The company is comparing Kotlin to Scala, Gosu, Ceylon, Fantom -- other statically typed languages targeted to run on the JVM. It claims that the language will be more stable at runtime than Java because it can statically check weak points and supports things like variable type interface, closures, extension functions and mix-ins.
Jetbrains project leads Andrey Breslav and Dmitry Jemerov answered the obvious question, "Why do we need a new statically typed language?" on the company Web site: "We know that Java is going to stand long, but we believe that the community can benefit from a new statically typed JVM-targeted language free of the legacy trouble and having the features so desperately wanted by the developers."
Kotlin was unveiled at the recent JVM Language Summit in Santa Clara, Calif., during a presentation entitled, "Project Kotlin, a new JVM language to rescue Java developers?" In a blog posting on the day of the presentation, Jemerov wrote that the company had been working on the project for almost a year.
"With Kotlin, we're building upon the many years of experience creating development tools for different languages," he wrote, "and hoping to provide a language which is productive enough for today's environment and at the same time simple enough for the ordinary programmer to learn.
The Kotlin language is definitely a work in progress. It's currently under active development and "nowhere near mature enough to be used by anyone outside of the development team," Jemerov wrote, adding "What you can do today is read the language documentation and leave feedback on the design of the language -- what features you like, which ones are missing, what's confusing and so on." He said the company is building "first-class IDE support" for Kotlin in parallel with the development of the language itself.

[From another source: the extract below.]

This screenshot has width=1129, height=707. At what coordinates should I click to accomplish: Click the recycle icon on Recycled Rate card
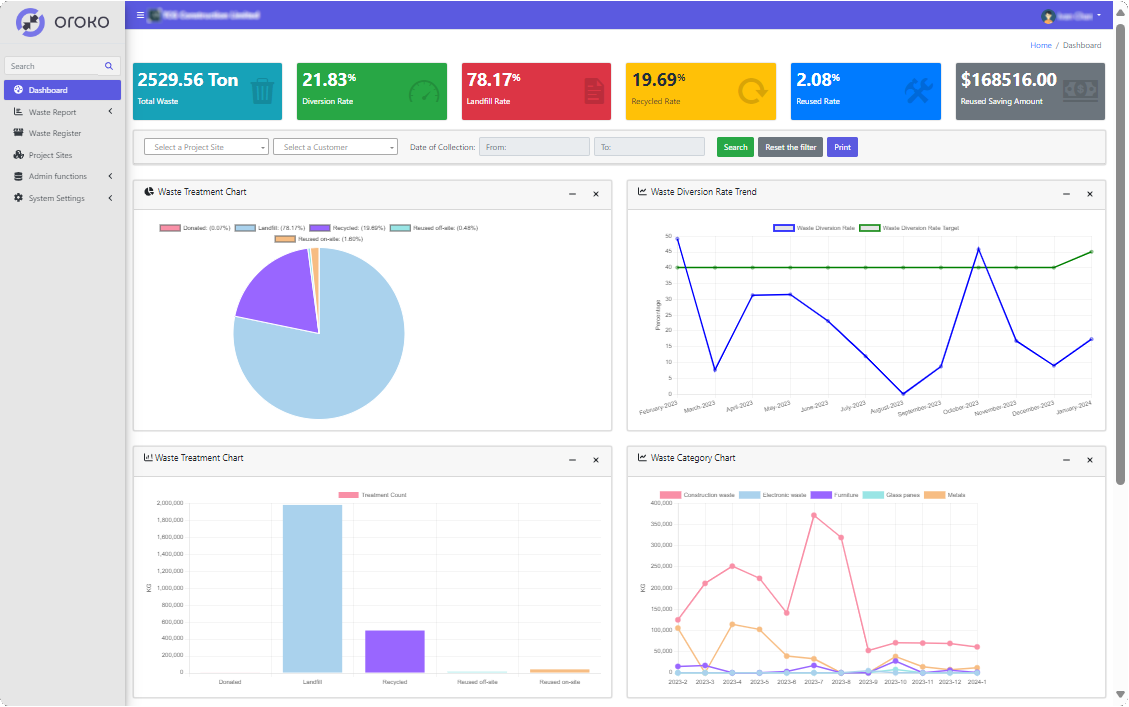(x=752, y=89)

Breslav and Jemerov have made some examples of Kotlin syntax available on its Hello, world! Web page here.
The JetBrains team plans to release a Kotlin beta near the end of 2011, and will release both the compiler and the development tools as open-source under the Apache 2 license.
"There's still a huge amount of work ahead of us, and we're excited to hear what you guys think about our latest endeavor," Jermerov said. "So let the discussions begin!"
According to Wikipedia, Kotlin is the name of a Russian island located near the head of the Gulf of Finland, 20 miles west of Saint Petersburg in the Baltic Sea. One of JetBrains' development offices is located in Saint Petersburg.
John K. Waters is the editor in chief of a number of Converge360.com sites, with a focus on high-end development, AI and future tech. He's been writing about cutting-edge technologies and culture of Silicon Valley for more than two decades, and he's written more than a dozen books. He also co-scripted the documentary film Silicon Valley: A 100 Year Renaissance, which aired on PBS. He can be reached at email@example.com.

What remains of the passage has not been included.